[Target position records]
---------------

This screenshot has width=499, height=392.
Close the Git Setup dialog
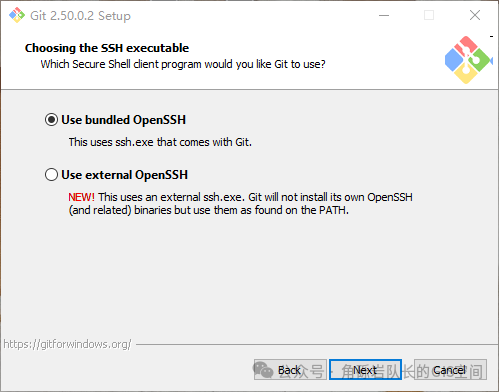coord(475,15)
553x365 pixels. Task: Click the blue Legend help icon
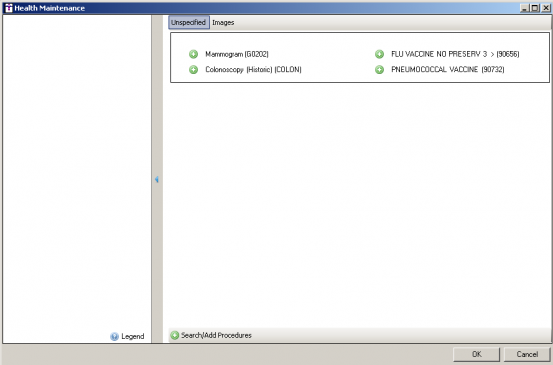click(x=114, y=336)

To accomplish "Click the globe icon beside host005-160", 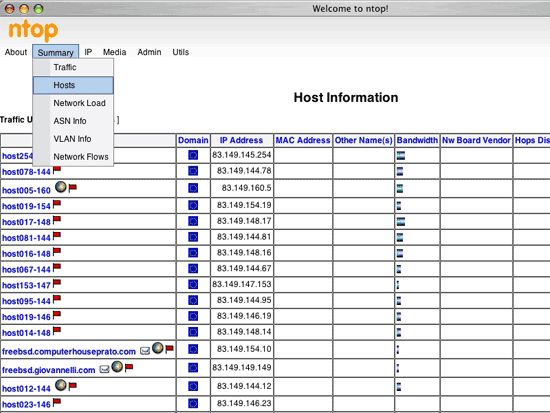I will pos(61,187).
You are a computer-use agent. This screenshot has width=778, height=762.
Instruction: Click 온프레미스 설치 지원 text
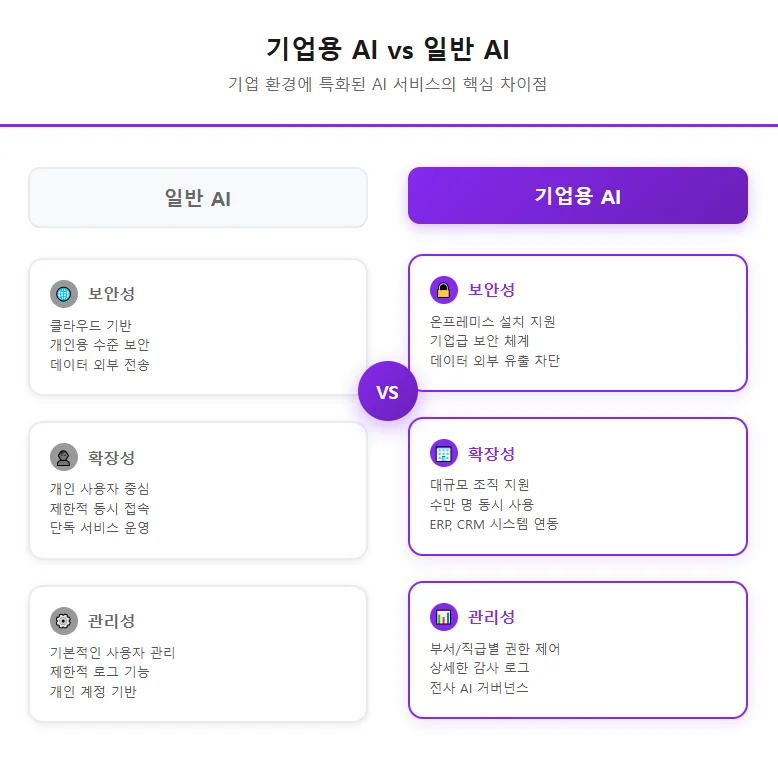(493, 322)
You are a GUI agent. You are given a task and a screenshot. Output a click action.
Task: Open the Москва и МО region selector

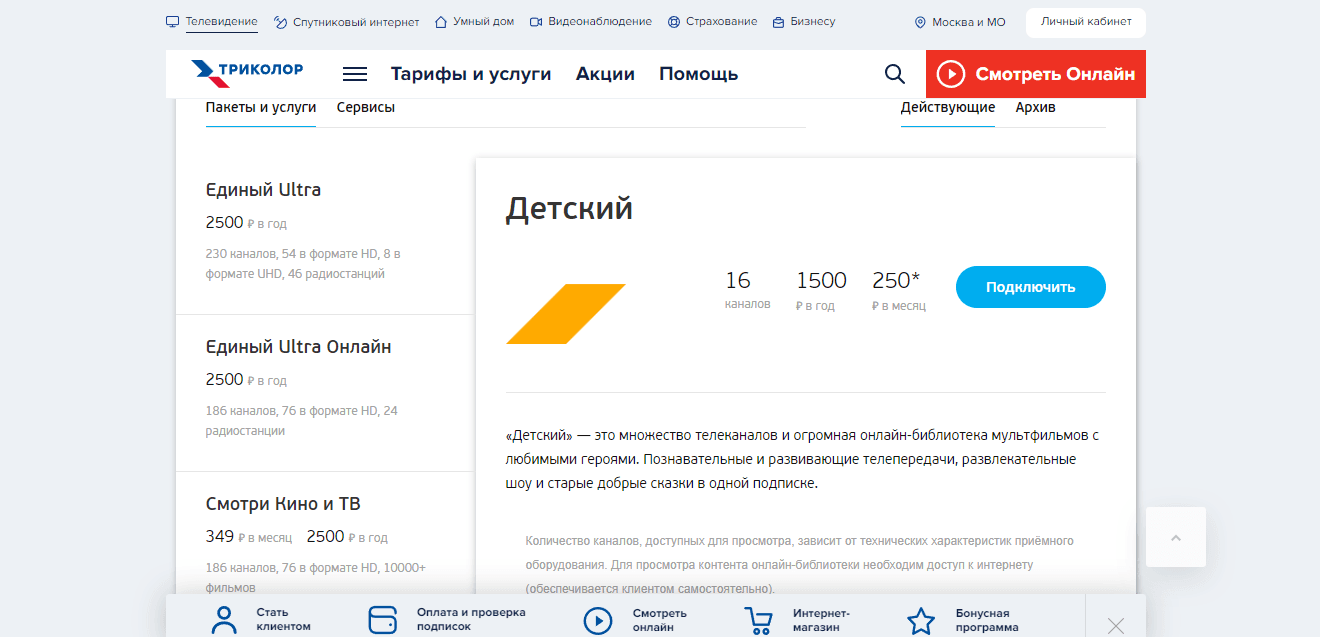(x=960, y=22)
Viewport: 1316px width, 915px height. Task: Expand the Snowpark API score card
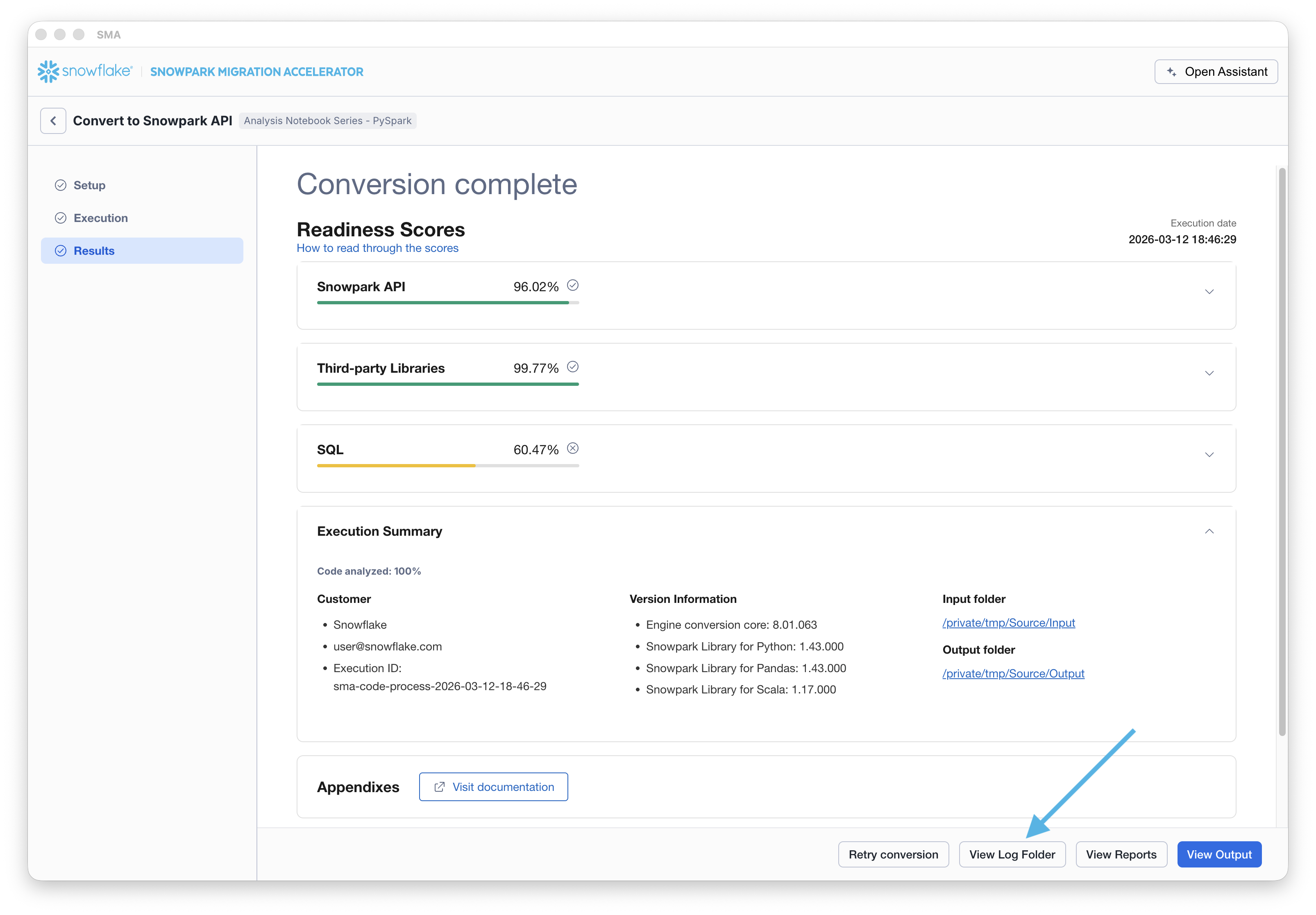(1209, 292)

---------------

_Goal_
Rewrite each line of the material from the one containing "Viewport: 1316px width, 915px" through the end, requests included, multiplying every coordinate in the answers by 2.5 and rounding to whole numbers with halves rounded up. Leave the pictures out of your answer.

_Correct answer_
Viewport: 1316px width, 915px height. Task: Expand the Snowpark API score card
(3023, 730)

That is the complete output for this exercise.